Data records:
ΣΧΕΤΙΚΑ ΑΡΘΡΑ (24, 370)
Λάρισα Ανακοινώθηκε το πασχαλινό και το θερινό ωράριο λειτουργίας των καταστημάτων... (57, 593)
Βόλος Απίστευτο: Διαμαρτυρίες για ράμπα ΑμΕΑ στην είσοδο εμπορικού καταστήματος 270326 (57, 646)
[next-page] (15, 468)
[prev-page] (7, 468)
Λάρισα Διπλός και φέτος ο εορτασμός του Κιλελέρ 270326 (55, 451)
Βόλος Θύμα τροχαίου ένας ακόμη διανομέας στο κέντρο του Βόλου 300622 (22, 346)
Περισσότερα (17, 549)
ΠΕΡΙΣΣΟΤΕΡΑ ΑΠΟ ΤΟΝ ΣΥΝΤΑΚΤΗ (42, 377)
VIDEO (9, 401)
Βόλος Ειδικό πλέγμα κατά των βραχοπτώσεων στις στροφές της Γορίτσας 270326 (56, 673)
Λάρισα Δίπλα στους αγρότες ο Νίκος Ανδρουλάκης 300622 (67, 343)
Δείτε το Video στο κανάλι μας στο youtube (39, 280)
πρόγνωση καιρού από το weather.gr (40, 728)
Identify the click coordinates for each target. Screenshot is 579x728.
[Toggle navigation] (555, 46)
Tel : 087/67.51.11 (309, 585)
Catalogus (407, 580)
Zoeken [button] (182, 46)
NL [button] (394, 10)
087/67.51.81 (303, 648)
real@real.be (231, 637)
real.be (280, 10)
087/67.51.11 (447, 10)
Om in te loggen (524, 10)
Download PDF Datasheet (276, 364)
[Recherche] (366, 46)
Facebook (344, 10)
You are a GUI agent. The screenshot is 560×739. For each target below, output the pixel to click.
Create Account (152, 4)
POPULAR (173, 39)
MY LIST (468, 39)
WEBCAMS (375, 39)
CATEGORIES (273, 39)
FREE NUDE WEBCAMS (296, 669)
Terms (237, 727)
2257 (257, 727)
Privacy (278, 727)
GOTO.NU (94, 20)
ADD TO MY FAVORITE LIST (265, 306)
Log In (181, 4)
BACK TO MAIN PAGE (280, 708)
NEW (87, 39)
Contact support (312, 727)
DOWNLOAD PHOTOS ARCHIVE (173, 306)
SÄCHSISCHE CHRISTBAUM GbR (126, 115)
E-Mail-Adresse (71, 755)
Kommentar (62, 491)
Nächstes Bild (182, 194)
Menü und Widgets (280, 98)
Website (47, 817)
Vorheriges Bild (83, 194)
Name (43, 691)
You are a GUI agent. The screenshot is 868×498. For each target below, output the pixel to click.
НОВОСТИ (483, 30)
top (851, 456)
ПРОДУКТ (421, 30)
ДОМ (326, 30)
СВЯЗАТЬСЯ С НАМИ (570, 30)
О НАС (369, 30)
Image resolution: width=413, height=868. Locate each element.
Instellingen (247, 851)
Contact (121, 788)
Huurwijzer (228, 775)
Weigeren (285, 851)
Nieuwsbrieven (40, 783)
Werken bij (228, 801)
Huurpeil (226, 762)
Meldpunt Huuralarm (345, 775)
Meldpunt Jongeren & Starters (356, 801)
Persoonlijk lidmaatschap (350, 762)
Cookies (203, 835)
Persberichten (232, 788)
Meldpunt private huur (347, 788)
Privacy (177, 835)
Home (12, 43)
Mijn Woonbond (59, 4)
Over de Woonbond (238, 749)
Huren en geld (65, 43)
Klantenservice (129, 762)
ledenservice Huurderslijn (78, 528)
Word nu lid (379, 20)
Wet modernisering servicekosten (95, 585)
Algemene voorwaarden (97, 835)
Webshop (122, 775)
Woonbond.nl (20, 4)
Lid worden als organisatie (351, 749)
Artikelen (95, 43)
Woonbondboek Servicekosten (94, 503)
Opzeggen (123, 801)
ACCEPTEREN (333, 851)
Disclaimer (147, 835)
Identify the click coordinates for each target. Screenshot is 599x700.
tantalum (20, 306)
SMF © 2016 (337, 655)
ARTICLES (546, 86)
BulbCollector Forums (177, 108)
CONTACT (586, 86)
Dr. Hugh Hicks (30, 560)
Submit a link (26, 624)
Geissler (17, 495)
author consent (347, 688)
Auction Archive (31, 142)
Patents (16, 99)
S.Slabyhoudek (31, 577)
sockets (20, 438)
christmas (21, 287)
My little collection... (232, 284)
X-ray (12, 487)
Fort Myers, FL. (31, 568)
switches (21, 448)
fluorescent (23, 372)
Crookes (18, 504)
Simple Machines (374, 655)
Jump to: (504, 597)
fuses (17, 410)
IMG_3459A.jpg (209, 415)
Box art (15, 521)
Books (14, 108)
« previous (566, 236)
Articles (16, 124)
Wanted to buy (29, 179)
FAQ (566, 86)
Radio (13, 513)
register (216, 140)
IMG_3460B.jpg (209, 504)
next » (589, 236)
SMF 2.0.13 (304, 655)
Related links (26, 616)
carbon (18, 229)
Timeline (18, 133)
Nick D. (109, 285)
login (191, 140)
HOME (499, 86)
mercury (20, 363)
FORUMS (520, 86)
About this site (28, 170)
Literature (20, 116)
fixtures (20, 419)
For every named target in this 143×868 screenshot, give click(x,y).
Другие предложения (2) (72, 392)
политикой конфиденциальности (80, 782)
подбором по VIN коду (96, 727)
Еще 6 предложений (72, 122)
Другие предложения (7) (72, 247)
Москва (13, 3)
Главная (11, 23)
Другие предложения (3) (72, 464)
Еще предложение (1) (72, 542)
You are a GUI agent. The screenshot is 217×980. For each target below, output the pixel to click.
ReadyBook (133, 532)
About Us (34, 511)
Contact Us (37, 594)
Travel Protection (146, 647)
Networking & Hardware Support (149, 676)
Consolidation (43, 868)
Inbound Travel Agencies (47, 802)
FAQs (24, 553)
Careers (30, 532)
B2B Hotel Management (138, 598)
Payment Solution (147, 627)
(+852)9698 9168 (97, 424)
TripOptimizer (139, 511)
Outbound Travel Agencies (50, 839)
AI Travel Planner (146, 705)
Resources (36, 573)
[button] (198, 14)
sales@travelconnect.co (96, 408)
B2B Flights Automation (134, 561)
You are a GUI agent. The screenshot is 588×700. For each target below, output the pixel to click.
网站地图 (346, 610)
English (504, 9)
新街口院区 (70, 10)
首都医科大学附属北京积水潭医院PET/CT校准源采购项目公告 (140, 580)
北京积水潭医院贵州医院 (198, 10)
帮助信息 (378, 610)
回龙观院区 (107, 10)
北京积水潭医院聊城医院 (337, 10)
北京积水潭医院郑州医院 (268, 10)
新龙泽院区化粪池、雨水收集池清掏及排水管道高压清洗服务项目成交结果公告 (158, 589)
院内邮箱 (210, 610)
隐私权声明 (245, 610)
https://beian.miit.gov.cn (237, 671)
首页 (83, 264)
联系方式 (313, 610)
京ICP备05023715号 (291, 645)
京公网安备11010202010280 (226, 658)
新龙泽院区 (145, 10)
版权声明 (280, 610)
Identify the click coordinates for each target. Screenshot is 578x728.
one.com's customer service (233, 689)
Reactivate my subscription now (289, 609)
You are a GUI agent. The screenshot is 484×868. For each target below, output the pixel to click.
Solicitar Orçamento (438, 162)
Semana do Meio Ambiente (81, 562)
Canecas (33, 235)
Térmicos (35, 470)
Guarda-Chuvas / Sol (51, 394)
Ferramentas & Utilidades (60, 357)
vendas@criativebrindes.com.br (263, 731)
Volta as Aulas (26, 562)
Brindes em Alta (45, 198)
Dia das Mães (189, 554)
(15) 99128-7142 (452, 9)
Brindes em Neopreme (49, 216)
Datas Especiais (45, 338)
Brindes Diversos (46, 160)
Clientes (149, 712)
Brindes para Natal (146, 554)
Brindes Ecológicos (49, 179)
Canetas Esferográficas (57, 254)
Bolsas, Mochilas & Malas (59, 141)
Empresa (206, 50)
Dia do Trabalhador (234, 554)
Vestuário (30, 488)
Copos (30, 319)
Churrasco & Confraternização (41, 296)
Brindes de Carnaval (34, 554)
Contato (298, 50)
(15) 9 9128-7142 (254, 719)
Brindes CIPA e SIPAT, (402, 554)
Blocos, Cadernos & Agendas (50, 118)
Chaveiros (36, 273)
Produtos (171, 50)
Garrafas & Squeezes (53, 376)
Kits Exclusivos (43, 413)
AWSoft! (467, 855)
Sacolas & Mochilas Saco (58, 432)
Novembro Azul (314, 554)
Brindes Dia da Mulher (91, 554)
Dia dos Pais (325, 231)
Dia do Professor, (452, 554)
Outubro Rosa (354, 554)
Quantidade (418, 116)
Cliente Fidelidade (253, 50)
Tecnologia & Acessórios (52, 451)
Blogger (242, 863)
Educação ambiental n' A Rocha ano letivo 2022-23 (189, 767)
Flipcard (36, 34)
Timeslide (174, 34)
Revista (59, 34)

§ Exercise prompt:
Please return, word for word, the part of the material that opens with its first line and closes with the line containing "Βόλος Ειδικό πλέγμα", including both of those lines and nothing else.

§ Result of this exercise:
ΣΧΕΤΙΚΑ ΑΡΘΡΑ (24, 370)
Λάρισα Ανακοινώθηκε το πασχαλινό και το θερινό ωράριο λειτουργίας των καταστημάτων... (57, 593)
Βόλος Απίστευτο: Διαμαρτυρίες για ράμπα ΑμΕΑ στην είσοδο εμπορικού καταστήματος 270326 (57, 646)
[next-page] (15, 468)
[prev-page] (7, 468)
Λάρισα Διπλός και φέτος ο εορτασμός του Κιλελέρ 270326 (55, 451)
Βόλος Θύμα τροχαίου ένας ακόμη διανομέας στο κέντρο του Βόλου 300622 (22, 346)
Περισσότερα (17, 549)
ΠΕΡΙΣΣΟΤΕΡΑ ΑΠΟ ΤΟΝ ΣΥΝΤΑΚΤΗ (42, 377)
VIDEO (9, 401)
Βόλος Ειδικό πλέγμα κατά των βραχοπτώσεων στις στροφές της Γορίτσας 270326 (56, 673)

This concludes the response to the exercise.